● **WORK TO BE COMPLETED**
Return only those lines of the material that contain "computer".
RECORDS SUPPLIED START
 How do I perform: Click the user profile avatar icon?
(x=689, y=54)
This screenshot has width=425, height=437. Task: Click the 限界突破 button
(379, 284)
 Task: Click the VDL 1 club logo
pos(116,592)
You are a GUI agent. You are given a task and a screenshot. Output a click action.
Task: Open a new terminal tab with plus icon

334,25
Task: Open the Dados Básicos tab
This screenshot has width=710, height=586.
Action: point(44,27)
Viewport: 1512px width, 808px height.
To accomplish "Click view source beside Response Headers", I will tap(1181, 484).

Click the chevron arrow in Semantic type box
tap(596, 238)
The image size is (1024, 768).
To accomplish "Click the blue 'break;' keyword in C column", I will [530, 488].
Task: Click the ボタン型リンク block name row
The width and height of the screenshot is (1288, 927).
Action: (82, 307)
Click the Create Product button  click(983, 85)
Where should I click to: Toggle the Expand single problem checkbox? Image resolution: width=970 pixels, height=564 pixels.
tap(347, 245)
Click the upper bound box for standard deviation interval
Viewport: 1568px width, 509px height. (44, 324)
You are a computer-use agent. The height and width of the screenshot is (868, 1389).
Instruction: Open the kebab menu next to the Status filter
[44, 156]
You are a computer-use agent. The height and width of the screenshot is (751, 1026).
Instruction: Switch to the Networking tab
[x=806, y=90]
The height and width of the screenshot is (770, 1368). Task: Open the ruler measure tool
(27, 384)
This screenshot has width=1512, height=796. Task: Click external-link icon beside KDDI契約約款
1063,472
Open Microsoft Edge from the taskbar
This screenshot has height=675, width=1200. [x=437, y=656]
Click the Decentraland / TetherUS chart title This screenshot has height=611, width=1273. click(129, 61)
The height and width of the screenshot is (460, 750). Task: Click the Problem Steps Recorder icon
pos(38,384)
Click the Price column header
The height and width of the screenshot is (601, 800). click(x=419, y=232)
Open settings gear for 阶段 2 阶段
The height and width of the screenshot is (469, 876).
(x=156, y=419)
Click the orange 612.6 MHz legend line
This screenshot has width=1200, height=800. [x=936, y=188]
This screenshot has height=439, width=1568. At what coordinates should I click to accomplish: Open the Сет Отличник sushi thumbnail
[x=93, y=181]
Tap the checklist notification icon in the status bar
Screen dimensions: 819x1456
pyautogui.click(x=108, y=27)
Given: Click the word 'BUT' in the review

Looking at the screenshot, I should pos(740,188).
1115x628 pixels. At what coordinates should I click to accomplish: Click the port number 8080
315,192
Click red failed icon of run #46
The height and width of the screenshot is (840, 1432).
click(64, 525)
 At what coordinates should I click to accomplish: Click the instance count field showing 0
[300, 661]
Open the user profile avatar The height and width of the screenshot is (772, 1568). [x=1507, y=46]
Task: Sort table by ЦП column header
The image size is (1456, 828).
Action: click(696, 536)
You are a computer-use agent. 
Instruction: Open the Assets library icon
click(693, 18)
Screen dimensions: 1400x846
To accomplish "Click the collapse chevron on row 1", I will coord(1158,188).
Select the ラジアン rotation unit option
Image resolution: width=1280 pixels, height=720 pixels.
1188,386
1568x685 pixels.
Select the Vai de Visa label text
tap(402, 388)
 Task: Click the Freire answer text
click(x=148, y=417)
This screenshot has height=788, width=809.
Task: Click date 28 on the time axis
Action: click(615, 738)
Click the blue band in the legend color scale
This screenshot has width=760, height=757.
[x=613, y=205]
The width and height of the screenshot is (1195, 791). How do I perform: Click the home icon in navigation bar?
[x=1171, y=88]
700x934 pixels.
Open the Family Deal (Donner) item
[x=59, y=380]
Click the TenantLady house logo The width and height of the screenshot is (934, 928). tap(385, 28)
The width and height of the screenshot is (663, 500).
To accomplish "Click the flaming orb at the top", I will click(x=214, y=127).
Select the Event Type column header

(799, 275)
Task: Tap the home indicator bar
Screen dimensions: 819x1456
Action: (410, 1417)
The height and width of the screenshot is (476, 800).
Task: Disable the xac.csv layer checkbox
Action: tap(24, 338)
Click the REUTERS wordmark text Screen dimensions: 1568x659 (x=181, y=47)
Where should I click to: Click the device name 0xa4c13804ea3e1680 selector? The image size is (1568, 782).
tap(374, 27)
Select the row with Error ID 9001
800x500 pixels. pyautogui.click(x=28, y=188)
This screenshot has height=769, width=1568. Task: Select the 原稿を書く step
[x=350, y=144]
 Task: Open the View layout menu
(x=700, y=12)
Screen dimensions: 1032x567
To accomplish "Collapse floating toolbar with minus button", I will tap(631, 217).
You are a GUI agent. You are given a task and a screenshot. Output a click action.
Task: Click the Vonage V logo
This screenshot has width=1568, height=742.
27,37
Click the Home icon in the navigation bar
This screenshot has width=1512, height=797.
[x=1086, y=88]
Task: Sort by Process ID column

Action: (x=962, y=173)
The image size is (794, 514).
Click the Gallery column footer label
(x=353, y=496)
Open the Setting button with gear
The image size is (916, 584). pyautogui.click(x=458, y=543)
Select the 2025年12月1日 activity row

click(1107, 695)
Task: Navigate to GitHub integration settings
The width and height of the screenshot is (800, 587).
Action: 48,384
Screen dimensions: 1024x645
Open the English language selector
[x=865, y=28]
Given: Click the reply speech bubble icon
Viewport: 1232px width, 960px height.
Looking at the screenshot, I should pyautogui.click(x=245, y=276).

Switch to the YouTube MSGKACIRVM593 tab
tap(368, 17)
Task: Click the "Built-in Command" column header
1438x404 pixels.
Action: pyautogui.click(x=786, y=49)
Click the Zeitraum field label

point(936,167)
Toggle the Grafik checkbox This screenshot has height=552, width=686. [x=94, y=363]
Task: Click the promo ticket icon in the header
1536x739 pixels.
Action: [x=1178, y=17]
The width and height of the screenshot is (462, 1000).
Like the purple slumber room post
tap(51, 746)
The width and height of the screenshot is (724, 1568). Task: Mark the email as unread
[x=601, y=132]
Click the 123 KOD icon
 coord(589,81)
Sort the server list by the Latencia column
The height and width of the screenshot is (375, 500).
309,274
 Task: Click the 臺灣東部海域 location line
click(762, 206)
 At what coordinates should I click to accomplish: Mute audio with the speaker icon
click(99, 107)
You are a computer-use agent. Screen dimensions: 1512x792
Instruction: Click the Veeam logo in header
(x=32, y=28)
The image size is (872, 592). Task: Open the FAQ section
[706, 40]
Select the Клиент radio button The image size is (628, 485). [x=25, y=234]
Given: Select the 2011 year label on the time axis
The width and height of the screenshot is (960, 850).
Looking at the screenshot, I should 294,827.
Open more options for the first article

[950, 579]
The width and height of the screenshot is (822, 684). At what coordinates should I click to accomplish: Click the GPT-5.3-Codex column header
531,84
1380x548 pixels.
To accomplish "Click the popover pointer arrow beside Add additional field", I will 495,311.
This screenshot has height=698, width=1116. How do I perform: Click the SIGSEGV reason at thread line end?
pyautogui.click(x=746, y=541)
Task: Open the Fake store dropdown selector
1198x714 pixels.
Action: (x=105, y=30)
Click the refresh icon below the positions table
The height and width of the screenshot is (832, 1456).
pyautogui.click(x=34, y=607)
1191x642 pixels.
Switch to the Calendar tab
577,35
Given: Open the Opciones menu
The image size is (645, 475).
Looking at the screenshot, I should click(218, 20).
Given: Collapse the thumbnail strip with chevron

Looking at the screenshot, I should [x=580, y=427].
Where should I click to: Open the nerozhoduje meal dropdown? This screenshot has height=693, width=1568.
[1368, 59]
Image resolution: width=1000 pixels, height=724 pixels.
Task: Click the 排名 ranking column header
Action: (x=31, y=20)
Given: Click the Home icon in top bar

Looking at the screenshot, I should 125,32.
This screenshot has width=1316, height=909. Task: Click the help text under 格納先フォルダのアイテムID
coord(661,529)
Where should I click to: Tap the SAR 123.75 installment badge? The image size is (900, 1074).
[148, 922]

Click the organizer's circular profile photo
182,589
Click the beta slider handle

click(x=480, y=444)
RECORDS SUPPLIED END
● **RESPONSE FOR THIS EXERCISE**
You are a computer-use agent. The height and width of the screenshot is (868, 1389).
You are a computer-use agent. The height and width of the screenshot is (751, 1026).
You are a computer-use agent. 
You are a computer-use agent. Screen dimensions: 1512x792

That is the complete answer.